→ **AIM OF THE TASK**: Copy only the lines from the one with "Open Склад и доставка section" through the end of the records, exactly as they stand. No pictures belong in the copy.
EXCERPTED RECORDS: Begin
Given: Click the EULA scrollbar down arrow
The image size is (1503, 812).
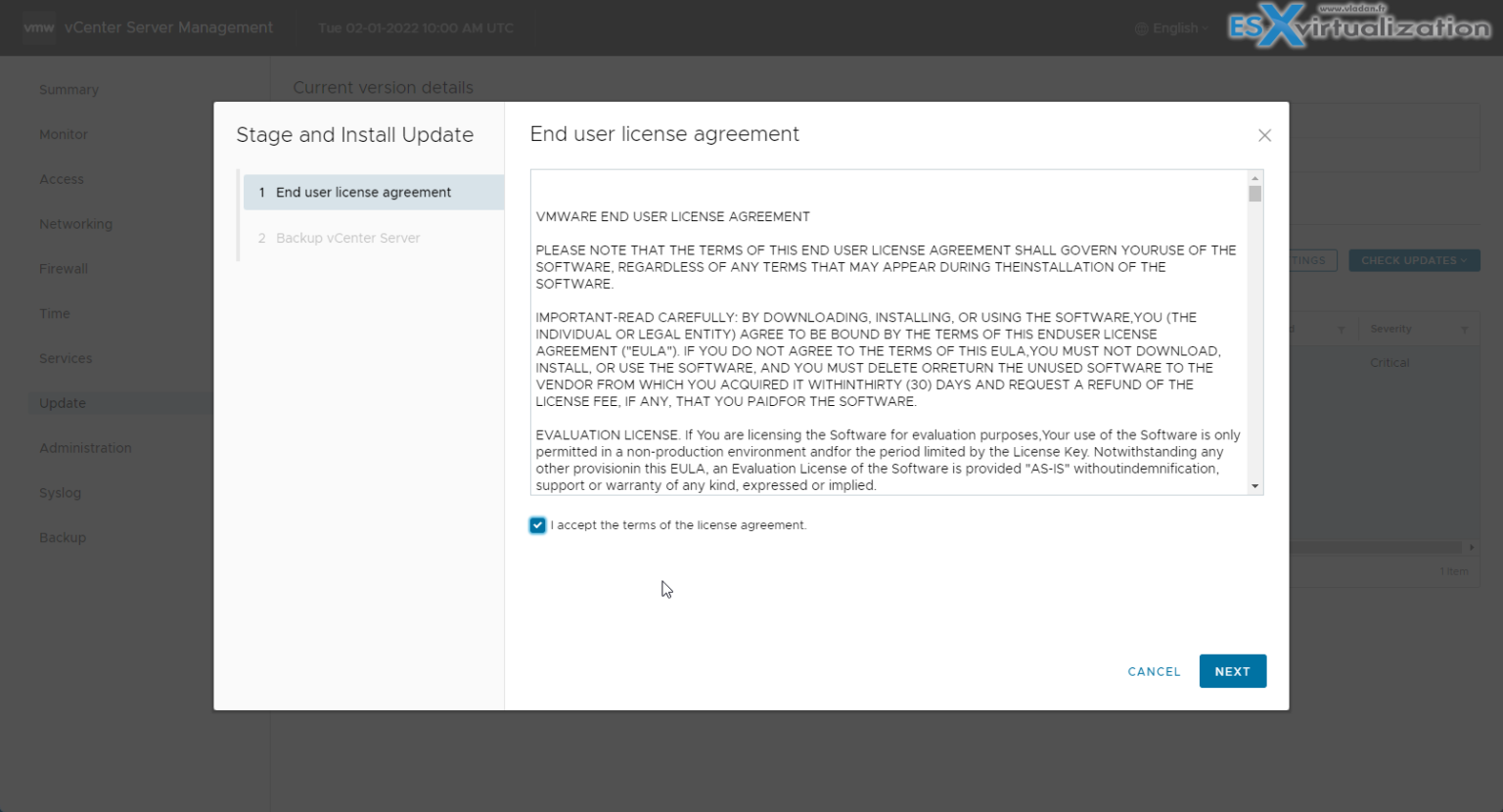Looking at the screenshot, I should 1254,486.
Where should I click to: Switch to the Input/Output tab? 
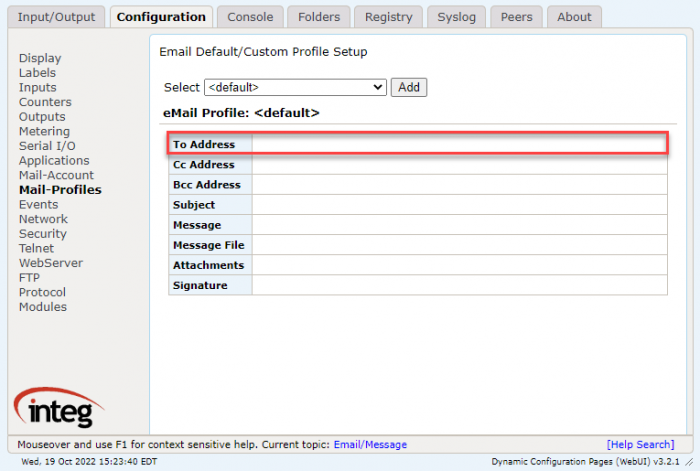56,17

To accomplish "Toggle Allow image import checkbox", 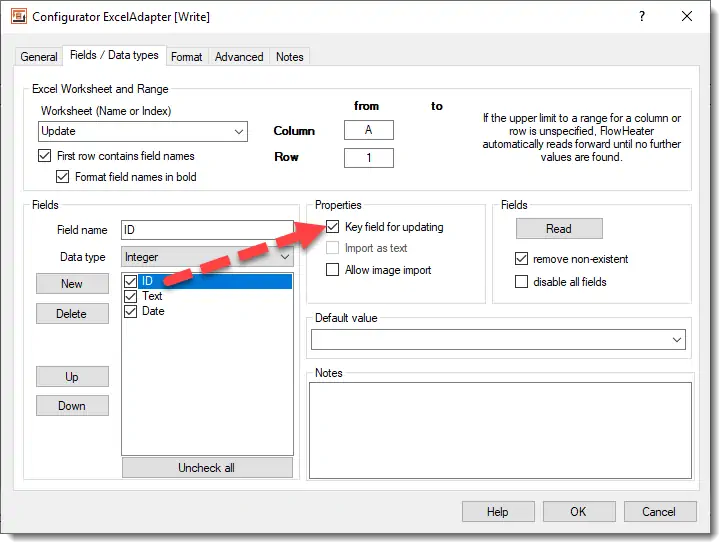I will pyautogui.click(x=333, y=270).
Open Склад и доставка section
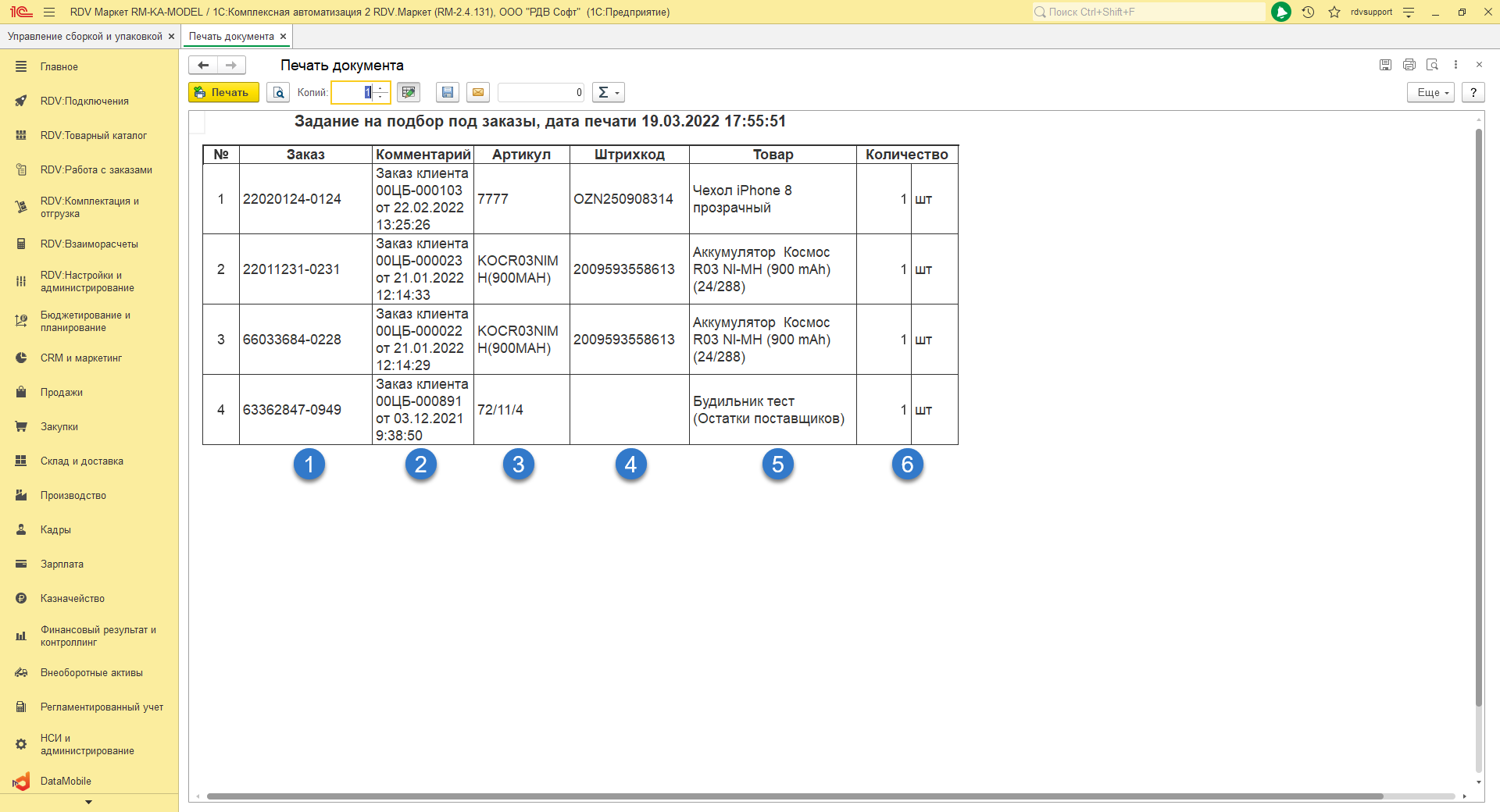Image resolution: width=1500 pixels, height=812 pixels. coord(82,461)

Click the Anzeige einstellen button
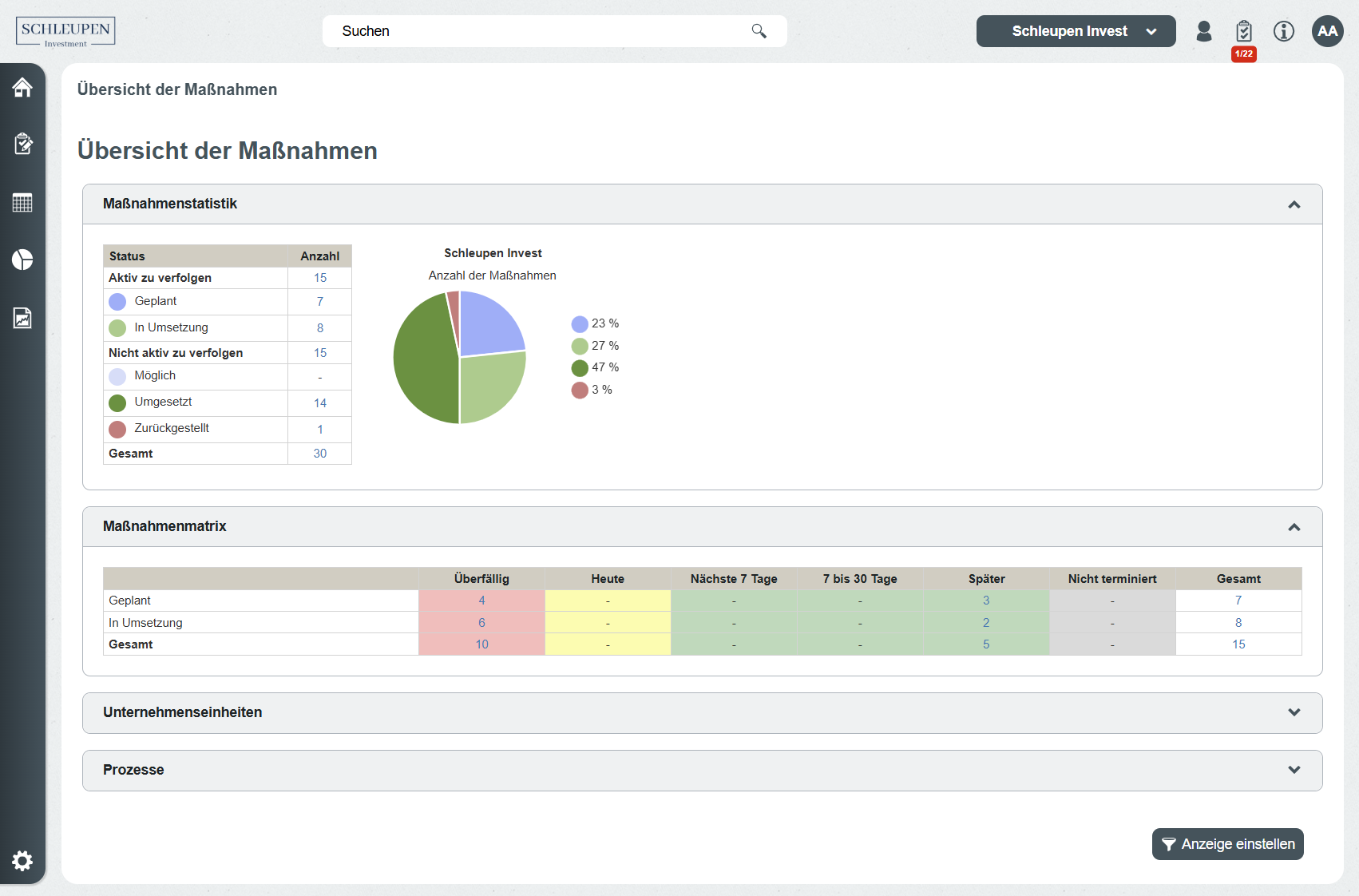(1227, 844)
EXCERPTED RECORDS: End
→ **ANSWER TO THE EXERCISE**:
Open Склад и доставка section
Image resolution: width=1500 pixels, height=812 pixels. coord(82,461)

Click the Anzeige einstellen button
(1227, 844)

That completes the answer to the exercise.